## DOCUMENT SEGMENT
Lapid: Left can't win an election - I'm running for prime minister

Lapid: the Left "is not capable of winning an election. They won't win for at least another 30 years."

Yair Lapid (photo credit: MARC ISRAEL SELLEM)
Yair Lapid
(photo credit: MARC ISRAEL SELLEM)
Yesh Atid will not join a government led by Prime Minister Benjamin Netanyahu under any circumstances, party chairman Yair Lapid said in a briefing to Knesset reporters Monday.
Even if UTJ leader Health Minister Ya’acov Litzman agrees to sit around the same cabinet table, Lapid said he won’t join the government, and predicted that the coalition will fall apart sometime in 2016.
“Yesh Atid will run for the leadership of the country and I will run for prime minister,” Lapid stated.
As for other possible candidates for prime minister, he said the Left “is not capable of winning an election. They won’t win for at least another 30 years.”

## LISTED RECORDS
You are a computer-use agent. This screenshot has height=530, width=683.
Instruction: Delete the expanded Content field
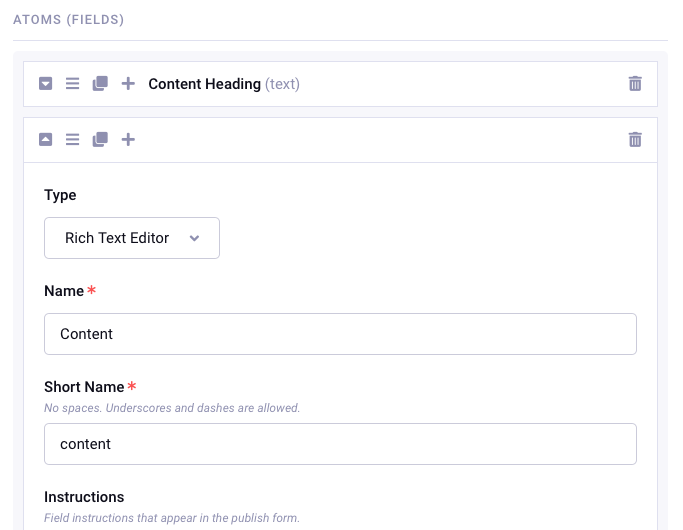pos(635,140)

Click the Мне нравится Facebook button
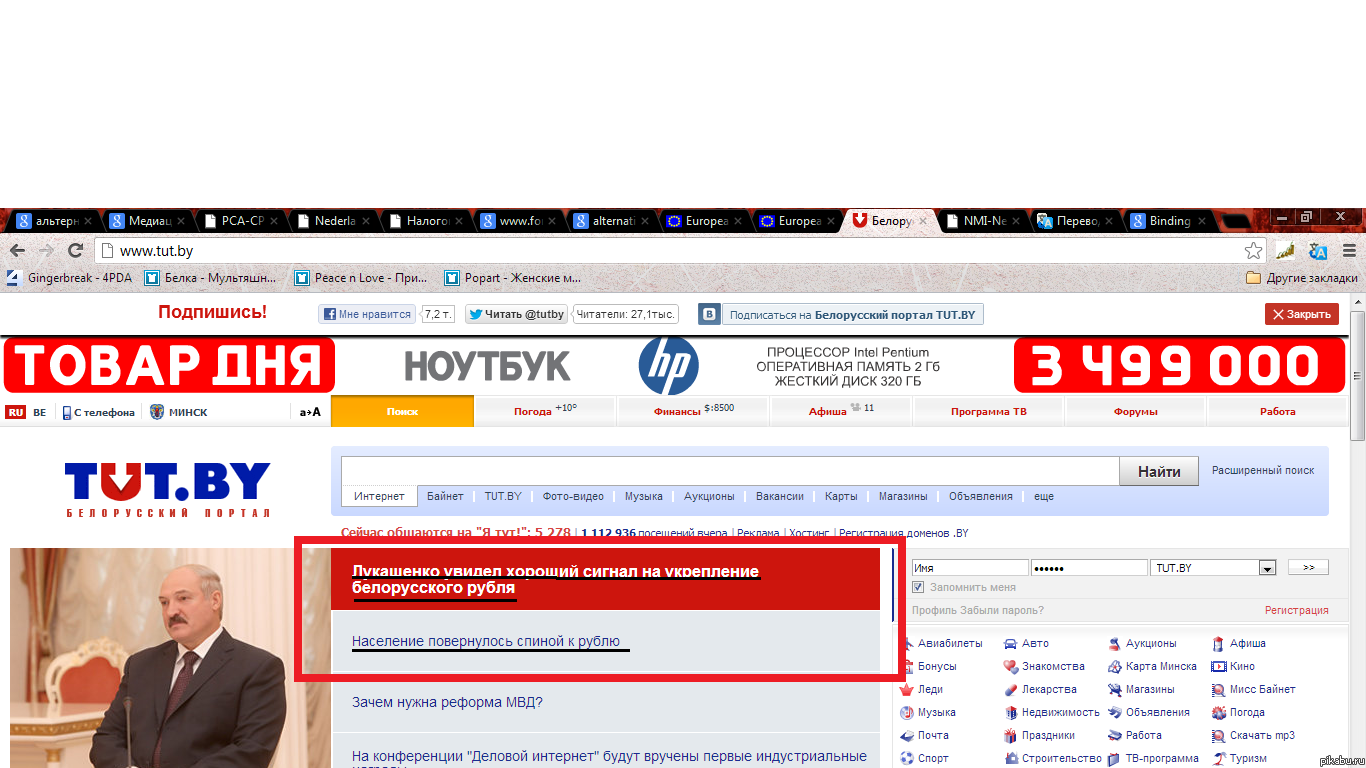click(370, 313)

## ACTIONS TO TAKE
[a] Print the part of the Lapid article starting with "Yesh Atid will not" and going on through "Knesset reporters Monday.", word for word.
[b] According to the Lapid article, when did Lapid predict the coalition would fall apart?

## RESPONSES IN ORDER
[a]
Yesh Atid will not join a government led by Prime Minister Benjamin Netanyahu under any circumstances, party chairman Yair Lapid said in a briefing to Knesset reporters Monday.

[b] Sometime in 2016.